= Lesetext =
★ ★ ★ ★ ★ ★ ★

Neue Räume wurden eröffnet: (von links) Bernd Sieber, OB Jürgen Zieger und Chefarzt Björn Nolting Foto: Fot - Fot

Jedes vierte Kind, jeder vierte Jugendliche zeigt in Deutschland Symptome einer psychischen Erkrankung. Auf diese Entwicklung reagiert das Klinikum Esslingen: Die psychosomatische Kinder- und Jugendstation wurde neu eröffnet.

Esslingen Bis zu 25 Prozent aller Kinder und Jugendlichen in Deutschland zeigen Symptome psychischer Erkrankungen. Mit dem Umzug der psychosomatischen Kinder- und Jugendstation in moderne, hell und funktional gestaltete Räume im dritten Obergeschoss der Kinderklinik reagiert das Esslinger Klinikum auf diese Herausforderung. Die Neueröffnung der Station, die in diesem Jahr ihr 40-jähriges Bestehen feiert, markiert auch den Abschluss der Sanierung der Kinderklinik.

★ ★ ★ ★ ★ ★ ★

= Zu erledigende Aufgaben =
1. Beantworte die folgenden Fragen zum Text über die psychosomatische Kinder- und Jugendstation.
(a) In welchem Stockwerk der Kinderklinik liegen die neuen Räume der Station?
(b) Welches Jubiläum feiert die Station in diesem Jahr?
(c) Bis zu wie viel Prozent aller Kinder und Jugendlichen in Deutschland zeigen Symptome psychischer Erkrankungen?
2. Setze den Text über die psychosomatische Kinder- und Jugendstation nach seinem letzten Satz fort.

= Das Material =
★ ★ ★ ★ ★ ★ ★

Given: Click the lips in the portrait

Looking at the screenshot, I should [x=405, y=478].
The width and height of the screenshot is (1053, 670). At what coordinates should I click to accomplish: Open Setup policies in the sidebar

★ ★ ★ ★ ★ ★ ★

= Lösungen =
1.
(a) Im dritten Obergeschoss der Kinderklinik.
(b) Ihr 40-jähriges Bestehen.
(c) Bis zu 25 Prozent.

2.
Bereits im Jahr 2015 hat das Gebäude ein zusätzliches Stockwerk erhalten, in dem sich heute die Kinder- und Jugendpsychiatrie befindet. Dort werden psychiatrische Störungen wie Schizophrenie oder Suchterkrankungen behandelt. Mit der Neueröffnung der Psychosomatik ist endlich alles fertiggestellt. „Das ist ein großer Tag für das Esslinger Klinikum“, freute sich Geschäftsführer Bernd Sieber. Oberbürgermeister Jürgen Zieger betonte als Aufsichtsratsvorsitzender des Klinikums die Bedeutung des Standorts der Jugend-Psychosomatik für die Stadt als Träger. Die Station wirke weit über die Stadtgrenzen hinaus. Für die Neugestaltung wurden 2,7 Millionen Euro an Baukosten fällig. Das Land Baden-Württemberg unterstützte die Sanierung mit 1,67 Millionen Euro an Fördermitteln. 14 Jugendliche und junge Erwachsene, die zum Beispiel an Essstörungen, Depressionen, Schulphobien oder Traumafolgen leiden, finden hier beste Therapiebedingungen. Ein Notfallplatz kommt noch hinzu.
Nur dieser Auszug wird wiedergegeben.